GIVEN ENTRIES Block Start
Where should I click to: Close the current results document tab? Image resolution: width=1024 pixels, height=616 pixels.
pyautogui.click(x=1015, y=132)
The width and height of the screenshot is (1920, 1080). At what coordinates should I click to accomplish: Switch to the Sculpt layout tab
GIVEN ENTRIES Block End
GIVEN ENTRIES Block Start
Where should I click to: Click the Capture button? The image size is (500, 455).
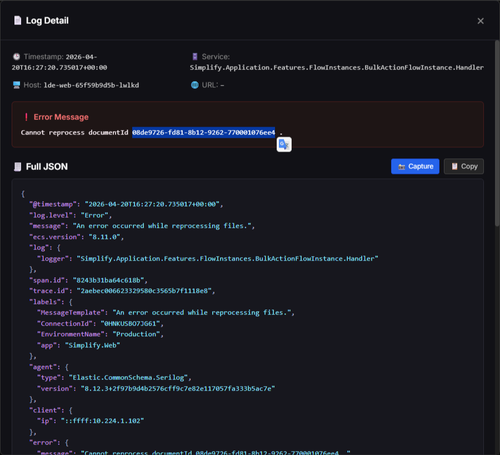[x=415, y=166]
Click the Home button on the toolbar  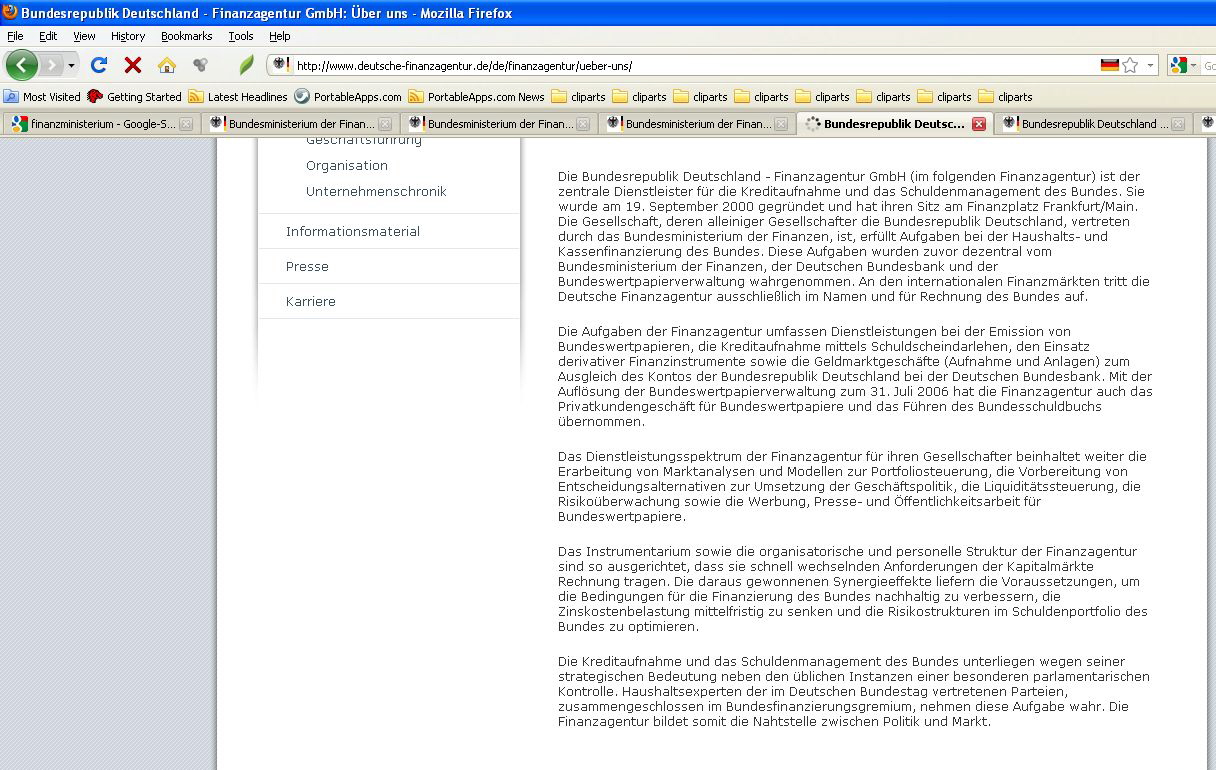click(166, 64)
GIVEN ENTRIES Block End
▶ _EXERCISE DETAILS_
Where the line holding "Where should I click to: Close" appears in the listing above, start reproducing exactly, and end with the line holding "The width and".

▶ _EXERCISE RESPONSE_
Where should I click to: Close the current results document tab? Image resolution: width=1024 pixels, height=616 pixels.
pyautogui.click(x=1015, y=132)
The width and height of the screenshot is (1920, 1080). At what coordinates should I click to accomplish: Switch to the Sculpt layout tab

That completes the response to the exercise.